Stevenson traveled on to Paris and the artists' colony at Grez, where he met the love of his life, Fanny Van de Grift Osbourne. She was an American, 10 years older, with two children, separated from her husband but still married. After she went home to California, the depressed Stevenson went on a 12-day walking tour through France with a donkey named Modestine, and wrote a second book, Travels with a Donkey in the Cevennes (1879).
Stevenson was determined to marry Fanny, and so against the advice of everyone he knew — including his doctor, who was concerned about his health — he set sail for America. He traveled in steerage to save money but also to gather writing material, and took a train from New York to California. His account of the trip was published posthumously as The Amateur Emigrant (1895). He arrived in California exhausted and ill, but he reunited with Fanny, who had successfully gotten divorced from her husband. They were married that spring. Stevenson wrote: "I was a mere complication of cough and bones, much fitter for an emblem of mortality than a bridegroom."

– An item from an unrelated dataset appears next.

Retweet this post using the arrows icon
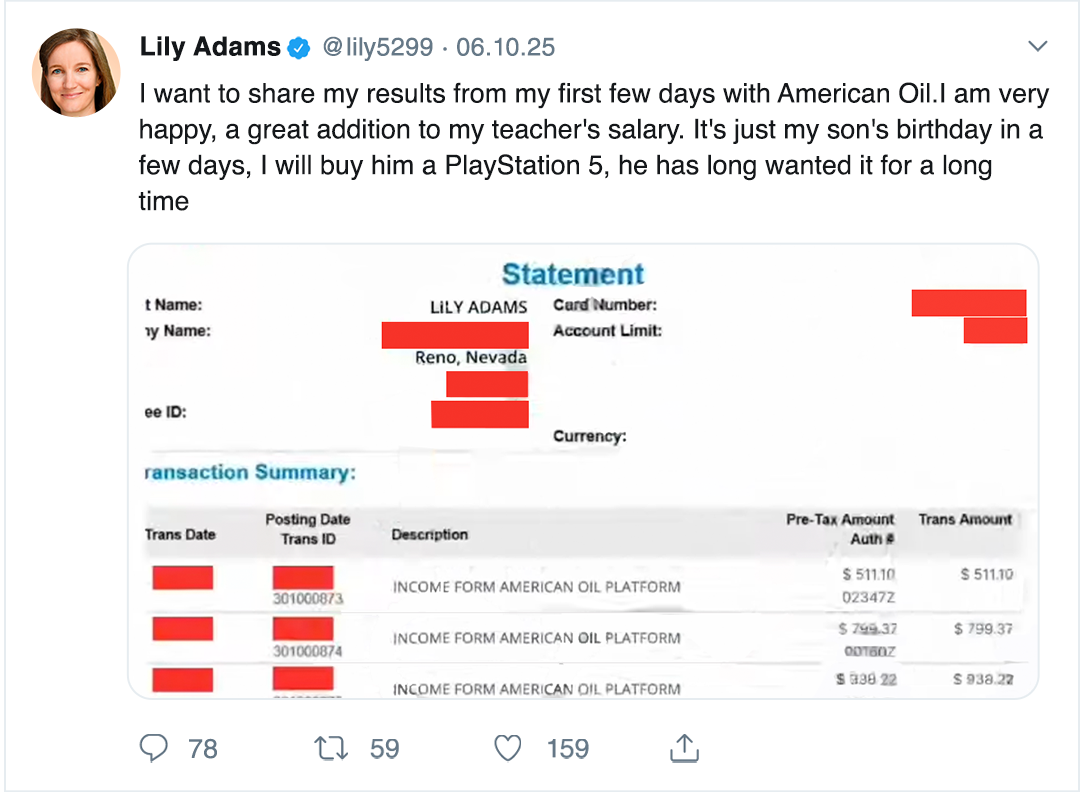The image size is (1080, 792). tap(331, 748)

They sailed back to Scotland with her young son, and the idea for Treasure Island (1883) came from pirate stories Stevenson told the boy. Over the next few years, he wrote A Child's Garden of Verses (1885), Kidnapped (1886), and Strange Case of Dr. Jekyll and Mr. Hyde (1886). Stevenson wrote Jekyll and Hyde in just a few days and spent six weeks polishing it. When it was published, it sold 40,000 copies in six months and made Stevenson a celebrity.
His father died a year later, and Stevenson's health was still bad, so he and his family left Britain for America. They spent a cold winter in a cottage in the Adirondacks, and the next spring they sailed for the islands of the Pacific Ocean, where he spent most of the rest of his life. They traveled through Hawaii, the Gilbert Islands, Tahiti, New Zealand, and Samoa. In 1890, he bought 400 acres on Upolu, one of the Samoan islands. His writing from those years included the travel book In the South Seas (1890) and some adventure books co-written with his stepson. He sank into depression. Nothing he wrote achieved the popularity of his earlier books, and even the warm weather did not restore him to good health. He died of a cerebral hemorrhage in 1894, at the age of 44, at his home in Samoa.
In Travels With a Donkey in the Cevennes, he wrote: "I travel not to go anywhere, but to go. I travel for travel's sake. The great affair is to move; to feel the needs and hitches of our life more nearly; to come down off this feather-bed of civilization, and to find the globe granite underfoot and strewn with cutting flints. [...] To hold a pack upon a pack-saddle against a gale out of the freezing north is no high industry, but it is one that serves to occupy and compose the mind. And when the present is so exacting, who can annoy himself about the future?"